Après avoir lu de nombreuses critiques élogieuses sur le film et surtout après le buzz créé autour des Golden Globes où Spotlight a reçu plusieurs nominations dont celui du meilleur film, je suis allée voir cette adaptation avec autant de recul que possible afin de ne pas tomber dans le piège de la déception.
Au final, rien de tout cela pour ce long métrage signé Tom McCarthy.

Tout le hype autour du film était à mon sens, complètement justifié.

Que dire ?

Un film brillant, un scénario qui nous tient en haleine avec un rythme soutenu tout le long de l’intrigue.
Un casting parfait et un jeu d’acteur sincère, plein d’émotions (sans pour autant rentrer dans l’overdramatique), et une sensibilité très juste vis à vis du sujet traité. Spotlight n’est pas un film qui traite du scandale des abus sexuel de l’Eglise Catholique. Il se focalise avant tout sur l’aspect humain de la team du Boston Globe ayant mené cette enquête.

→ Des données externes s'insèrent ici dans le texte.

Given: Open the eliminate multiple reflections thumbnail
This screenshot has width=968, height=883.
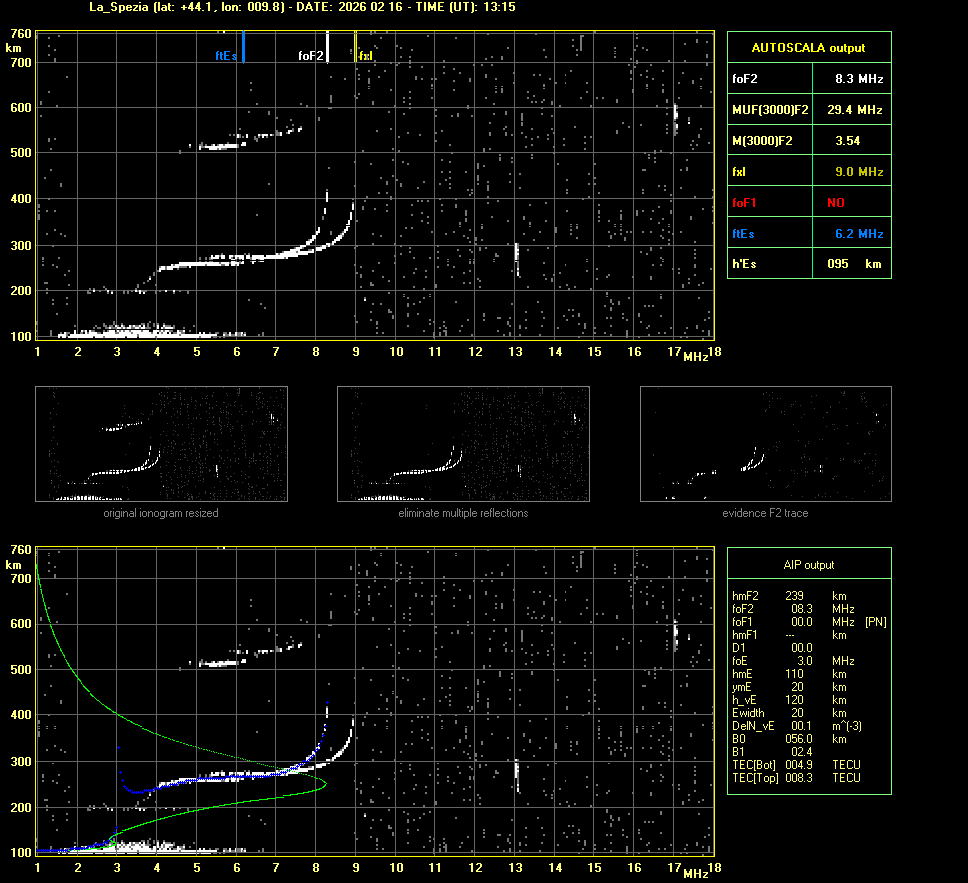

Une autre chose m’ayant vraiment marqué est la maîtrise de la photographie et son interaction avec la bande originale. Les quelques notes instrumentales du film ont été intégrées de manière subtile mais puissante à des moments cruciaux et s’accompagnait de jeux de caméra accentuant l’importance de la séquence.

Je pense tout particulièrement à la scène où Mike Rezendes (interprété par Mark Ruffalo) reçoit un coup de téléphone du psychiatre (dont le nom m’échappe) et apprend avec incrédulité qu’ils n’enquêtent pas sur une simple affaire locale mais qu’il s’agit en réalité d’un scandale à une échelle beaucoup plus grande.
A ce moment précis, le plan s’élargit progressivement en parfaite cadence avec la musique instrumentale et révèle l’équipe rassemblée autour du bureau désordonné de Mike, dans cette pièce isolée au sous-sol du siège du Boston Globe.
Symboliquement, cela fait très « nous VS le monde ». Wow wowey wow.

Frissons, frissons.

Le film apporte une conclusion très sobre de l’enquête, elle intervient évidemment comme un soulagement mais un soulagement amer.

BON BREF EN GROS:
Yay: Fans d’adaptations, de journalisme, du monde des médias, ce film est pour vous. C’est une bonne leçon persévérance. Personnellement, je suis ressortie de la séance avec une motivation de malade pour travailler.

Nay: Si vous êtes plus action et explosions, passez votre chemin.